In the above example, the cryogenic hydrocarbon composition was assumed to contain no hydrocarbons heavier than methane (C2+ hydrocarbons), such as could be the case if the cryogenic hydrocarbon composition is derived from non-conventional gas sources, such as coal bed methane, shale gas, or perhaps certain synthetic sources. However, the proposed methods and apparatus may also be applied where the cryogenic hydrocarbon composition would contain up to about 15 mol % of C2+ hydrocarbons, including one or more selected from the group consisting of ethane, propane, i-butane, n-butane, and pentane. In essence these additional C2+ hydrocarbons are not expected to change the functioning of the proposed methods and apparatus, as it is anticipated that none of such C2+ hydrocarbons would be found in the overhead vapour 30 or the off gas in vapour fraction discharge line 80, like the carbon dioxide of the example.
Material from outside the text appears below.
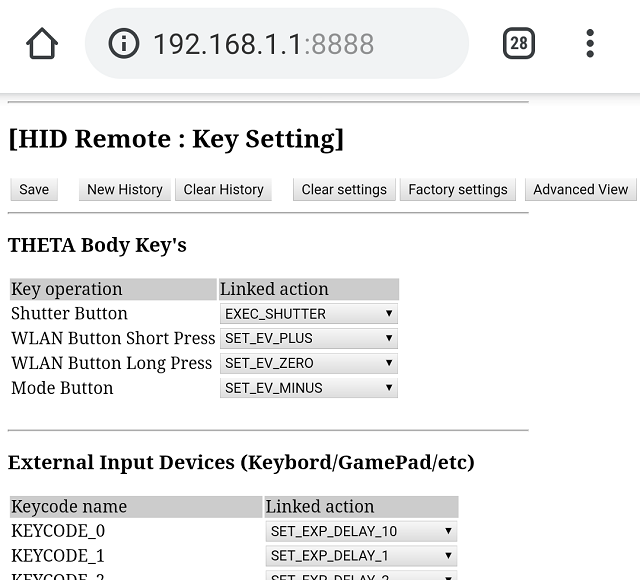Click the External Input Devices heading
Image resolution: width=640 pixels, height=580 pixels.
point(241,462)
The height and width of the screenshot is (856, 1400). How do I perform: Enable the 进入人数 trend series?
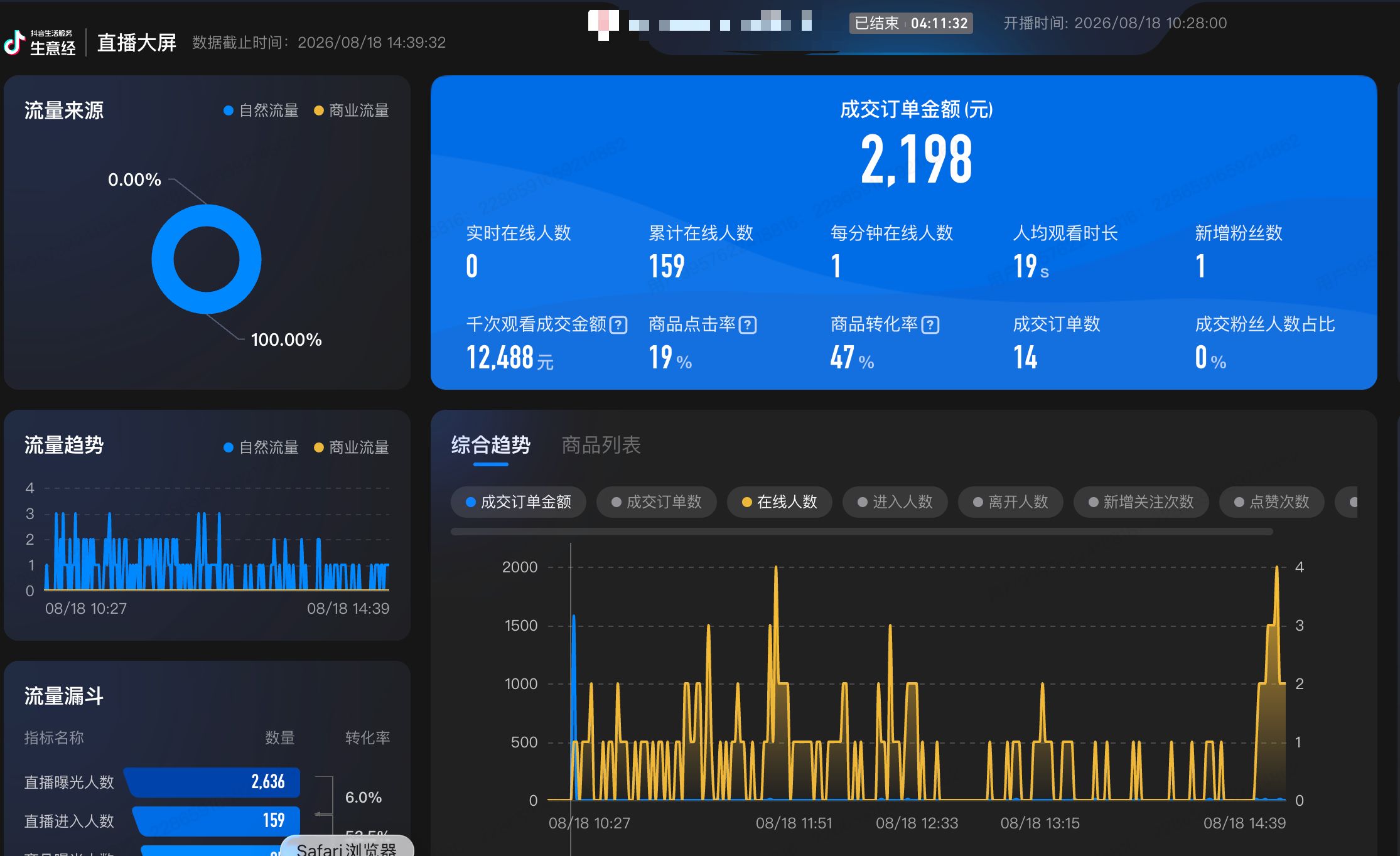coord(895,502)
The person skilled in the art will understand that the present invention can be carried out in many various ways without departing from the scope of the appended claims.

Claims

1. Method of removing nitrogen from a cryogenic hydrocarbon composition, the method comprising:

providing a cryogenic hydrocarbon composition comprising a nitrogen- and methane-containing liquid phase;
feeding a first nitrogen stripper feed stream, at a stripping pressure, into a nitrogen stripper column comprising at least one internal rectifying section and at least one internal stripping section positioned within the nitrogen stripper column gravitationally lower than said rectifying section, said first nitrogen stripper feed stream comprising a first portion of the cryogenic hydrocarbon composition;
drawing a nitrogen-stripped liquid from a sump space of the nitrogen stripper column below the stripping section;
producing at least a liquid hydrocarbon product stream and a process vapor from the nitrogen-stripped liquid, comprising at least a step of depressurizing the nitrogen-stripped liquid to a flash pressure;
compressing said process vapor to at least the stripping pressure, thereby obtaining a compressed vapor;
passing a stripping vapor stream into the nitrogen stripper column at a level gravitationally below said stripping section, said stripping vapor stream comprising at least a stripping portion of said compressed vapor;
forming a partially condensed intermediate stream from an overhead vapor obtained from an overhead part of the nitrogen stripping column above the rectifying section, said partially condensed intermediate stream comprising a condensed fraction and a vapor fraction, said forming comprising partially condensing the overhead vapor by heat exchanging the overhead vapor against an auxiliary refrigerant stream and thereby passing heat from the overhead vapor to the auxiliary refrigerant stream at a cooling duty;
separating the condensed fraction from the vapor fraction, at a separation pressure;
discharging the vapor fraction as off gas, said vapor fraction having a heating value;
passing at least a fuel portion of the vapor fraction to a combustion device;
allowing at least a reflux portion of the condensed fraction into the nitrogen stripper column starting at a level above said rectifying section;
adjusting the cooling duty to regulate the heating value of the vapor fraction being discharged to match with an actual demand of heating power by the combustion device.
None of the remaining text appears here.